Mns wrote:
How about there are 100 people that need the drug and only 60 people have it covered by their insurance and the other 40 can't afford it. What happens then?
Oh, right, they die.
While universal coverage is necessary the issue is not nearly as black and white as you make it out to be.
Human wants are unlimited but material wants are limited. If universal coverage meant you could just bill any procedure, totally at discretion, the real winners wouldn't be the sick, but medical super-specialists and drug firms that would do in the field of medicine what they currently do in the field of military hardware.
It's not quite as simple as "how much money you throw at insurance companies". The driving force in ballooning medical costs is not insurance companies but service providers and pharmaceutical firms. Insurance companies aren't guilty of driving prices up, they're guilty of treading on patients and not specialist physicians and pharmaceutical firms - denying care rather than challenging the powerful interests that drive costs up.
Mns wrote:
There's rationing in this country. Instead of everyone being on the same playing field, however, it all matters how much money you throw at insurance companies (and if they can't find some sort of loophole to kick you off of your plan the moment you get sick).
When you say stuff like this you go from making a legitimate argument for universal care to spouting socialist propaganda. Paying money for things is a less-than-level playing field? Paying for things is "rationing"?
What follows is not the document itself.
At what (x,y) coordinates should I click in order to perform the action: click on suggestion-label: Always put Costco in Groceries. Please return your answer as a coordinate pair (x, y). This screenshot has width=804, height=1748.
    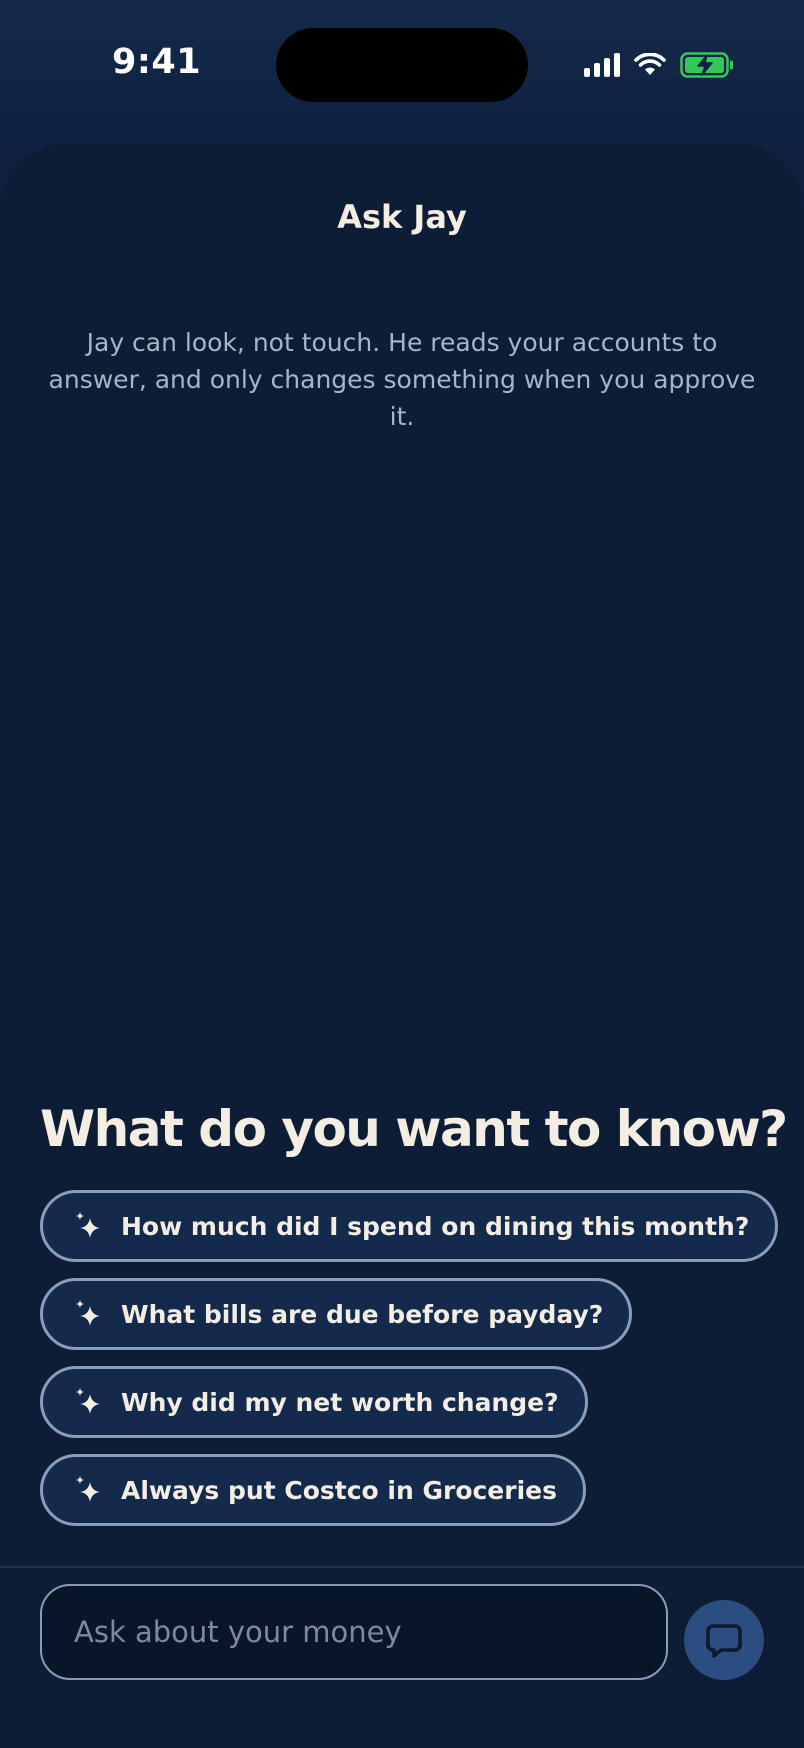
    Looking at the image, I should click on (339, 1490).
Currency is a means of rationing? Wut?
FLASH OF THE BLINDINGLY OBVIOUS
My point is, rather than saying "everything should be free" and calling it a day, you really need to examine the much more difficult question as to how laws ought to work such that everyone gets a fair shake. For one thing, "kicking people off the plan as soon as they get sick" has been illegal for quite a while. Still happens, of course. But then if we go to a public system, how do you incentivize physicians to treat people they don't want to treat - black people, at-risk people, people with AIDS, etc?